Jacksonville, Florida’s recently finalized climate resilience plan nods to its status as one of the nation’s fastest-growing urban areas right up front.
“The city’s population has grown to over ten times what it was a century ago to nearly one million people today,” the plan says. “If trends continue, Jacksonville will grow to 1.6 million residents by 2070.”
That growth, which increases the city’s tax base and brings new industries, talent and cultures, is “a fundamentally good thing for cities,” Chief Resilience Officer Anne Coglianese explained. “But it also runs the risk of straining affordable housing resources, utility resources, roadway networks,” she said. “It’s something that we’re so aware we need to prepare for.”
Housing, in particular, “is the name of the game for resilience” in Jacksonville and will be “where we make the biggest strides in promoting resilience in our communities,” Coglianese said. As the largest city by land area in the continental U.S., and with only roughly 40% of land currently developed, finding space for new housing isn’t so much the issue, she said.
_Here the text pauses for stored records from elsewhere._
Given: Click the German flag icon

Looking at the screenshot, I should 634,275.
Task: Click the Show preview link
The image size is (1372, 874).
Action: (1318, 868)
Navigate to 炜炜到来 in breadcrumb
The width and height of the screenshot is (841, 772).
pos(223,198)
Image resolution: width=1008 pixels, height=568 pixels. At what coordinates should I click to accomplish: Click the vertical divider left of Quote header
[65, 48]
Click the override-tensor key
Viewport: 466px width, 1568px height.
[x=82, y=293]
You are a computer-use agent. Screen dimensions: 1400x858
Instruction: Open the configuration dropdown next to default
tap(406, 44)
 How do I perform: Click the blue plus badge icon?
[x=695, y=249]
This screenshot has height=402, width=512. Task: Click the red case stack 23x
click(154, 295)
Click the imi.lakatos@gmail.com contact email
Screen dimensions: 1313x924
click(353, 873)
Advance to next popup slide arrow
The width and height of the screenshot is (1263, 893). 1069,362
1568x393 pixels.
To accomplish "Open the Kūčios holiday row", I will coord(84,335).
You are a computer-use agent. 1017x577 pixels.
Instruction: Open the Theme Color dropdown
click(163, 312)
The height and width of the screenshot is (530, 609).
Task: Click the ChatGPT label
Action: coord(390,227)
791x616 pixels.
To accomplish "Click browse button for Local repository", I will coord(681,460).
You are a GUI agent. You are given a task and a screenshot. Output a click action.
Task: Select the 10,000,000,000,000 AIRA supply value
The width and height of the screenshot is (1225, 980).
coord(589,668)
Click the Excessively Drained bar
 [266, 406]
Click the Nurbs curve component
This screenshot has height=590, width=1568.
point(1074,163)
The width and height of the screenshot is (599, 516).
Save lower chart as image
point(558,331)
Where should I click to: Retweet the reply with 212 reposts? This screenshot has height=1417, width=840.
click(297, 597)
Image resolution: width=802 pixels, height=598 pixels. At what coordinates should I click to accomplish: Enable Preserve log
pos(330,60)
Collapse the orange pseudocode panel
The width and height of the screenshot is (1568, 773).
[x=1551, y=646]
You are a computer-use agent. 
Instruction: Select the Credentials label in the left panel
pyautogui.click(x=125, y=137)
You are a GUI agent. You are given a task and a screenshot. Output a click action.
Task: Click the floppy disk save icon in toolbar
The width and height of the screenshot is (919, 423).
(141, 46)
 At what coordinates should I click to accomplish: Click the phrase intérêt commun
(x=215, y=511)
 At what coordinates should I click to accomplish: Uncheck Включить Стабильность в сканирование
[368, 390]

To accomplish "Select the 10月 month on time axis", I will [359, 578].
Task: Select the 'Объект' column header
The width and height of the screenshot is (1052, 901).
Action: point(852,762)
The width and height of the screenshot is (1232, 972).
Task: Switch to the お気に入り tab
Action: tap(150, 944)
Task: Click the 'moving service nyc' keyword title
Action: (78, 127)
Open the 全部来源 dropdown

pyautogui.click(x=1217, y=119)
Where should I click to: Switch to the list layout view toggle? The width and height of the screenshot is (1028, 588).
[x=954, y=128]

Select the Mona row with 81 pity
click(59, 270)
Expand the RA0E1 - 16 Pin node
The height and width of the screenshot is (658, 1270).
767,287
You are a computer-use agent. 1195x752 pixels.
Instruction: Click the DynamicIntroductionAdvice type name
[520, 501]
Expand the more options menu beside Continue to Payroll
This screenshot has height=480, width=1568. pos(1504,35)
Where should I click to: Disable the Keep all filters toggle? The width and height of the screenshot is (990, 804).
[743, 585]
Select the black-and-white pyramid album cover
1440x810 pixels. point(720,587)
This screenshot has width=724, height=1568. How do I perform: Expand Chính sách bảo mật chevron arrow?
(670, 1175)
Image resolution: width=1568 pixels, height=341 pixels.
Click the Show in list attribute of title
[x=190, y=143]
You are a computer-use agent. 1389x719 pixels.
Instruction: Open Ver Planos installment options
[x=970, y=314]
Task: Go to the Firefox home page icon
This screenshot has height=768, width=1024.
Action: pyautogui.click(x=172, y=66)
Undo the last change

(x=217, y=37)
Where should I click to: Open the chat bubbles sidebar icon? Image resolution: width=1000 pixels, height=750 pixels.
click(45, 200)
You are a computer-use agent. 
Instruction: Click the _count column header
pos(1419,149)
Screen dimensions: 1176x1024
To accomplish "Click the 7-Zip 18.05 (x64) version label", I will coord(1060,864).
The urgent challenge is making sure new development is built to withstand climate risks — namely, flooding — and don’t encroach on critical ecosystem services, Coglianese said.
“Every day [that] we are not on top of that, new subdivisions are coming online that could be encroaching on wetlands, in areas that are high risk, clear-cutting a lot of trees and causing our urban heat issues to be more pronounced,” Coglianese said.
This urgency to “stop the bleeding through death by a thousand cuts” and promote smart growth distinguishes Jacksonville from cities that have already reached their boundaries, she said. In those cities, “the conversation about resilience is really in the ‘retrofit and protect’ space, recognizing your population is where it is and there's very little you can do to change that,” Coglianese said.
Jacksonville will need a paradigm shift to avoid putting its growing population in harm’s way as climate change worsens in the coming decades, she said. “If we continue to build in the same low-density subdivision patterns that we have over the last 20 years, we're likely to see, in the next 50 years, three times as many people in our city living in areas of high risk to flooding, two and a half times as many assets vulnerable to flooding, and one and a half times as many residents vulnerable to extreme heat,” Coglianese said.
Big policy changes are on the table to prevent those predictions from becoming reality: The new climate resilience plan’s first recommended action is that Jacksonville update its land development regulations with a focus on accounting for future flood risk protections. That effort is already underway, Coglianese said.
The city will examine where housing can be added in the downtown core, but also in suburban areas with an abundance of underutilized space and in strip malls that are “not as vibrant as they used to be,” Coglianese said. “That's a space that could be redeveloped for housing, for mixed-use development, and could be a way to accommodate this larger population without having to go into our rural and our natural landscape as much.”
A primary challenge for developers looking to build quality affordable housing in Jacksonville is the cost of land, said Aundra Wallace, president of JAXUSA, the city’s regional economic development initiative. Options to address this include the public sector helping to “buy down the price of the land” or providing land for affordable housing developments, he said. Building vertically instead of out to avoid sprawling development also presents a cost challenge, according to Wallace. High rises are substantially more expensive to construct than buildings that are six stories or less, he said.
Climate-resilient growth, however, promises to help the region accomplish its economic development goals, one of which is to provide people with a high “quality of place,” Wallace said. “That growth that we are seeing, faster than the U.S., faster than the state of Florida, it all hinges upon people really enjoying the quality of life they get here in northeast Florida,” Wallace said. “That’s why [the climate resilience plan is] so important for Jacksonville.”
Climate-resilient communities are the types of places where people want to live, Coglianese agreed: “There’s, frankly, a lot of changes that are happening in market trends in cities across the country. We’re finding that people want to live in dense, walkable, vibrant spaces.” She added that Jacksonville even has the potential to become a regional “climate haven” within Florida, sheltered from some of the worst climate change impacts to batter the state.
“So much of the city is safe,” Coglianese said. “The city of Jacksonville really has to start valuing our high and dry areas in a different way than we have historically.”